WHAT THE EXERCISE ASKS:
Retype the rows character for character, from the first line through the line containing "click(1433, 126)", including both ends.

DATA IN THIS EXERCISE:
-*-*-

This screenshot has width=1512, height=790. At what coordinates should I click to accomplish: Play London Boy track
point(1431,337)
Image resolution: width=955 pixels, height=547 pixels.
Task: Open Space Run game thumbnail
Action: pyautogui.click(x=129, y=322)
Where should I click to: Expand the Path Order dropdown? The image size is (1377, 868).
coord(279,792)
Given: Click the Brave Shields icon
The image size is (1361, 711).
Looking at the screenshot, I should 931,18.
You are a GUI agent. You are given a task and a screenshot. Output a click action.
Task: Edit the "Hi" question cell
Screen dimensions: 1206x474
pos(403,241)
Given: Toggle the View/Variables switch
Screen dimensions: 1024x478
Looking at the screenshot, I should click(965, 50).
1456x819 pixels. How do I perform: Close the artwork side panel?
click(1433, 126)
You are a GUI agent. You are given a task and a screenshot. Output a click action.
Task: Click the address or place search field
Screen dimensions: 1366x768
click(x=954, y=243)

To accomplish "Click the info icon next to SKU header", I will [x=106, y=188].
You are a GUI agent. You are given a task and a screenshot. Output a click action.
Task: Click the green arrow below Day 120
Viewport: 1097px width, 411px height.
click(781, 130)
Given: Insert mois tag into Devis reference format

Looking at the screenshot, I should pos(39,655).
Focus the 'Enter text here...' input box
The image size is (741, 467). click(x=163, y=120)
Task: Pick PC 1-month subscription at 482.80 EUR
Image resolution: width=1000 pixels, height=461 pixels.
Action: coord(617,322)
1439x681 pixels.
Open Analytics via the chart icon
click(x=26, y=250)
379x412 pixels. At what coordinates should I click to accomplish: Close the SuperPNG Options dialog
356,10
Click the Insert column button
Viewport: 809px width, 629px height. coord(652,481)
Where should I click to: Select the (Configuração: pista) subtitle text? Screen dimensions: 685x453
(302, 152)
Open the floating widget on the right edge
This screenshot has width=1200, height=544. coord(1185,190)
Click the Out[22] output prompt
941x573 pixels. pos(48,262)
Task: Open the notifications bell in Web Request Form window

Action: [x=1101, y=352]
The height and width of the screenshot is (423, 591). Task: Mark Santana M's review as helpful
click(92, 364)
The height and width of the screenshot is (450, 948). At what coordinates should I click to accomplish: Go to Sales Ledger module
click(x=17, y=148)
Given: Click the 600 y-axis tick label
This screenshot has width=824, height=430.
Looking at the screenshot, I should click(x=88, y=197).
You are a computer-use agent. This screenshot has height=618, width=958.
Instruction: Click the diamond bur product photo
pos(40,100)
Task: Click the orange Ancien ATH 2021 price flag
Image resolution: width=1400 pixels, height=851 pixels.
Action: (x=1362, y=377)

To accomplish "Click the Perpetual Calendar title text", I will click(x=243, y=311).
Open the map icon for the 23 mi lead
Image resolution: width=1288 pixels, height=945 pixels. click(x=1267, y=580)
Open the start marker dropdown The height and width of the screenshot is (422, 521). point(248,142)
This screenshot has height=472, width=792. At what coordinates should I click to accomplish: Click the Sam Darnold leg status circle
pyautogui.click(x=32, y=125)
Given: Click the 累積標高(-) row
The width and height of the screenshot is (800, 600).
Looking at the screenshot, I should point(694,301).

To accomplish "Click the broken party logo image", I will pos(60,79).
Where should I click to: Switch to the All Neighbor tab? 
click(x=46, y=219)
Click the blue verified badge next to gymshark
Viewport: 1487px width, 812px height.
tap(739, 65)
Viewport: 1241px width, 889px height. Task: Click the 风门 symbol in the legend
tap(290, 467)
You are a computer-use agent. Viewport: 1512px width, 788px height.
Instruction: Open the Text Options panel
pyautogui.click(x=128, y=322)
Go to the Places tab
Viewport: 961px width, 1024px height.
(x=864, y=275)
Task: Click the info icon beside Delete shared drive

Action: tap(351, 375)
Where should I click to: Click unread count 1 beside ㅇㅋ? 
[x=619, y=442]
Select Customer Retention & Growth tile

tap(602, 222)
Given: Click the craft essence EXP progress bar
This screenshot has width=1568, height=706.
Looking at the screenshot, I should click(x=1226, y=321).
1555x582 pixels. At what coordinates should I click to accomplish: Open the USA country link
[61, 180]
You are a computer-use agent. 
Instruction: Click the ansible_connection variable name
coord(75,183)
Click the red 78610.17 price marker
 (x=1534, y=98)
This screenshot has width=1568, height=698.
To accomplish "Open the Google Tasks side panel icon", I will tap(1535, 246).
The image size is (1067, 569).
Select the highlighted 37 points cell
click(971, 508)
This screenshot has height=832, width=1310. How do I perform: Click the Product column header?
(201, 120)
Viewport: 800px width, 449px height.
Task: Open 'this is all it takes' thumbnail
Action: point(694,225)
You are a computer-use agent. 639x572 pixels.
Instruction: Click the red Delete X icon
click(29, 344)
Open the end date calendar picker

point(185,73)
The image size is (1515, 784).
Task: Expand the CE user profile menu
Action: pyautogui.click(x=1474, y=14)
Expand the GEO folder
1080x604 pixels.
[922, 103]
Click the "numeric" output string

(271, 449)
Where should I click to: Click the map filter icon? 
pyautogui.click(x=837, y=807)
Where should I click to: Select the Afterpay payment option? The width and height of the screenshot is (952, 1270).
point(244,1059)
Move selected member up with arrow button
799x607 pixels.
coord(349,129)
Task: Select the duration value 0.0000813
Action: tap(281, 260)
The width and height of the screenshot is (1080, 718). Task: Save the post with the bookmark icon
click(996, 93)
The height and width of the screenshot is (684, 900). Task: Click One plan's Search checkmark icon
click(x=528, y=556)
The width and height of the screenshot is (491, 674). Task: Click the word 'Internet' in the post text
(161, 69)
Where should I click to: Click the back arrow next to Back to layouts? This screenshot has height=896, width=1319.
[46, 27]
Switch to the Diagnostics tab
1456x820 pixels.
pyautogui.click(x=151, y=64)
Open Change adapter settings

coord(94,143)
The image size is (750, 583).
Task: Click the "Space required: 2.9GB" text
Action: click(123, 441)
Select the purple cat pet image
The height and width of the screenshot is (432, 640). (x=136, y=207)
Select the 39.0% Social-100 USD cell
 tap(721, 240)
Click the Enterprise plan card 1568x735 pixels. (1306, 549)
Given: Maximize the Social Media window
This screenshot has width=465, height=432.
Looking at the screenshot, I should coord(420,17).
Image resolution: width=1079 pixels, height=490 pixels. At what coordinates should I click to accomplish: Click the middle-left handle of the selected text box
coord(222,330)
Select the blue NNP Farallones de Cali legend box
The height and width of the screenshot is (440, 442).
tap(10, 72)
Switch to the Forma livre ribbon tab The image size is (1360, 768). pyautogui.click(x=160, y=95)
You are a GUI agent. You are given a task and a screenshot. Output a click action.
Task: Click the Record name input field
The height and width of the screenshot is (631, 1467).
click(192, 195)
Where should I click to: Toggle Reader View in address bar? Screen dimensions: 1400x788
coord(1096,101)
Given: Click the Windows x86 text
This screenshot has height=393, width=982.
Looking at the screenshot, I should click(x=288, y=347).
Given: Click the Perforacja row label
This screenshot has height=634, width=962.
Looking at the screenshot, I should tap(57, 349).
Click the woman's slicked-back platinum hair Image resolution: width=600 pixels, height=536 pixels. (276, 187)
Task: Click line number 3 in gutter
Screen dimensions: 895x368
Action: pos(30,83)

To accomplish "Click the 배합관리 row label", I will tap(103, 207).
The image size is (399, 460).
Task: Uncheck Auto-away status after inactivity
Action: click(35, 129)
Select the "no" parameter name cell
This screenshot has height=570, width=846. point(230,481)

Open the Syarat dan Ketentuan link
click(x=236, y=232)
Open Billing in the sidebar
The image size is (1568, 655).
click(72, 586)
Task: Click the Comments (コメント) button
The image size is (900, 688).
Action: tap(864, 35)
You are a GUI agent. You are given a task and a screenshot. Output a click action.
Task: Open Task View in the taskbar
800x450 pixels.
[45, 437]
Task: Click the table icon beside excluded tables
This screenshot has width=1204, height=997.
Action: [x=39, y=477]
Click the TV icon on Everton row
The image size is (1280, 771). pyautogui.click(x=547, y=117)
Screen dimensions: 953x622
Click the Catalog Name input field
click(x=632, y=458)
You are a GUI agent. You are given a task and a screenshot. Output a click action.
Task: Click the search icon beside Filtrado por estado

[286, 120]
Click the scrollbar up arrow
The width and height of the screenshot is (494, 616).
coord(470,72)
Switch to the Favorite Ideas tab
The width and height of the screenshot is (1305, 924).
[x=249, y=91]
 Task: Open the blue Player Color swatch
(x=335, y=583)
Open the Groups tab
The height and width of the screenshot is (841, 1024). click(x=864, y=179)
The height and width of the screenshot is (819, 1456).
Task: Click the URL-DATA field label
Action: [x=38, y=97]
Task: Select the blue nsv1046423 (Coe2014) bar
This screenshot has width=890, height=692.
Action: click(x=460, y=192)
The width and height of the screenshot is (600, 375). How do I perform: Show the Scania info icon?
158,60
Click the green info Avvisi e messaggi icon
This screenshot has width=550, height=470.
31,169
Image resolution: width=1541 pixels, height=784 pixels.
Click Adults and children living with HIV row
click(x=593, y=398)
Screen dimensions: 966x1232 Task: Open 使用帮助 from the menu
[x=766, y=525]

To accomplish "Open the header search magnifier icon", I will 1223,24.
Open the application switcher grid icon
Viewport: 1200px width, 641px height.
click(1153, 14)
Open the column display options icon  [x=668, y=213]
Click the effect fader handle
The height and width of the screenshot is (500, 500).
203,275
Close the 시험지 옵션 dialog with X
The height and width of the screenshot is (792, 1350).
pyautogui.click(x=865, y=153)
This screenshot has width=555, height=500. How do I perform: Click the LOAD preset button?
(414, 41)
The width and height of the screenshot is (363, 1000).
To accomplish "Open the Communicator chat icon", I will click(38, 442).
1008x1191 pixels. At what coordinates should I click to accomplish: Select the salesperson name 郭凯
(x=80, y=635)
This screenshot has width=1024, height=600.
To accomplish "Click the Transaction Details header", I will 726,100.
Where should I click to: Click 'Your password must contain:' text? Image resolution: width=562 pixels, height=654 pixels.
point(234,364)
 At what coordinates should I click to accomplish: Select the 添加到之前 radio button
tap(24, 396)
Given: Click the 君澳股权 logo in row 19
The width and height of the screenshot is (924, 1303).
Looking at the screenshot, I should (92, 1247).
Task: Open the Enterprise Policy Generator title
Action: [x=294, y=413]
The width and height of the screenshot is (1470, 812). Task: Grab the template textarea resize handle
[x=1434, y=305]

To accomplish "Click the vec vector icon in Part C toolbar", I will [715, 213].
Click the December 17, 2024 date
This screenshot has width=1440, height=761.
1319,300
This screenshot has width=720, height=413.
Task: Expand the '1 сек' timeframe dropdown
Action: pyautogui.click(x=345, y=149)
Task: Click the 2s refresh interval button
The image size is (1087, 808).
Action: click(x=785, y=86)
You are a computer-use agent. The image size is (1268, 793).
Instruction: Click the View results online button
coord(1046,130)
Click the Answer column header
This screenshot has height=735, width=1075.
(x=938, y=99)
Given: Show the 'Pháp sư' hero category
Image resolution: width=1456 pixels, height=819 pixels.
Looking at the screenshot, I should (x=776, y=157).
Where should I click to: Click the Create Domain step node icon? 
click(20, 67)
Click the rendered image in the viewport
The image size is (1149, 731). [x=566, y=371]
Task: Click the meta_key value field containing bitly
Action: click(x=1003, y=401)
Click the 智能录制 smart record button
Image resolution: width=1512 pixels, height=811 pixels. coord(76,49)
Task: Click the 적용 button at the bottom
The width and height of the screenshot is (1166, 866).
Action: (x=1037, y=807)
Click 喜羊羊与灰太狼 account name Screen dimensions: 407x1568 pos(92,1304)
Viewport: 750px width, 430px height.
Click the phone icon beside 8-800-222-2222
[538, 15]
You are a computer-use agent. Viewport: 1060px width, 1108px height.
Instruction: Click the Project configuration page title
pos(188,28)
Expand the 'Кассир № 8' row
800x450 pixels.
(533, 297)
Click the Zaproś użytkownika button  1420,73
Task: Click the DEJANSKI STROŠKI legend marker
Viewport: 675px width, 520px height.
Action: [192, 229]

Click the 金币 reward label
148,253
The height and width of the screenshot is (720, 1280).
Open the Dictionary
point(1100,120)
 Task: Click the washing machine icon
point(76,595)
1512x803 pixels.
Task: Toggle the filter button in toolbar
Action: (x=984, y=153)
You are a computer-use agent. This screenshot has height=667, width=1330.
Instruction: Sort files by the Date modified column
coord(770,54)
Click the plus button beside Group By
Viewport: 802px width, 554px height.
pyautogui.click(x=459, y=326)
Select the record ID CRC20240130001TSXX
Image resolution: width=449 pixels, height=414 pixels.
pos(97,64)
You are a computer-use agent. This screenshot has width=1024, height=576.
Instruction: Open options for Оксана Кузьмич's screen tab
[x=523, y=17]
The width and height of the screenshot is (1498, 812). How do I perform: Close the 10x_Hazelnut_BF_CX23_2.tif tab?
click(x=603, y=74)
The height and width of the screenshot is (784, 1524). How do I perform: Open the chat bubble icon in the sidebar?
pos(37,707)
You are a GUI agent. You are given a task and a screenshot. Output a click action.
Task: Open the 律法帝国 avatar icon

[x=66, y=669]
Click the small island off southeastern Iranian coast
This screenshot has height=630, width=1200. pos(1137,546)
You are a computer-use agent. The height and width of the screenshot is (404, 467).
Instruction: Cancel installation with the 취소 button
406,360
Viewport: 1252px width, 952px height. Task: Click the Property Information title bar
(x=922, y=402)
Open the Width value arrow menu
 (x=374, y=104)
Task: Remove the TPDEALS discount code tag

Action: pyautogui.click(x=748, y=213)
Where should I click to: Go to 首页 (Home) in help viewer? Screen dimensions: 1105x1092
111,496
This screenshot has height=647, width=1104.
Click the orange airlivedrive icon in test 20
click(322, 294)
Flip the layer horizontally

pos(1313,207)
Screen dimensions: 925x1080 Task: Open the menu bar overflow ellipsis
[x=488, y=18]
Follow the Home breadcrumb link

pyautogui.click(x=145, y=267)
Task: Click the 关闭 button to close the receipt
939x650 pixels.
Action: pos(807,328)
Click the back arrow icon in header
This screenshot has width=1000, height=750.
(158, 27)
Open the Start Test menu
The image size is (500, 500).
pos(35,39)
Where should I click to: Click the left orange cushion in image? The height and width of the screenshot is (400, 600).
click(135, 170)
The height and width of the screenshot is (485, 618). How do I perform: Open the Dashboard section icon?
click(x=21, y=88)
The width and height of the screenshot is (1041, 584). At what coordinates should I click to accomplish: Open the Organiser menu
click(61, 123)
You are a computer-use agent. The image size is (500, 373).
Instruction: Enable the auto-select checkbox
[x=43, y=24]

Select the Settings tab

-*-*-

RESULT OF THE TASK:
This screenshot has width=1512, height=790. At what coordinates should I click to accomplish: Play London Boy track
point(1431,337)
Image resolution: width=955 pixels, height=547 pixels.
Task: Open Space Run game thumbnail
Action: pyautogui.click(x=129, y=322)
Where should I click to: Expand the Path Order dropdown? The image size is (1377, 868).
coord(279,792)
Given: Click the Brave Shields icon
The image size is (1361, 711).
Looking at the screenshot, I should 931,18.
You are a GUI agent. You are given a task and a screenshot. Output a click action.
Task: Edit the "Hi" question cell
Screen dimensions: 1206x474
pos(403,241)
Given: Toggle the View/Variables switch
Screen dimensions: 1024x478
Looking at the screenshot, I should click(965, 50).
1456x819 pixels. How do I perform: Close the artwork side panel?
click(1433, 126)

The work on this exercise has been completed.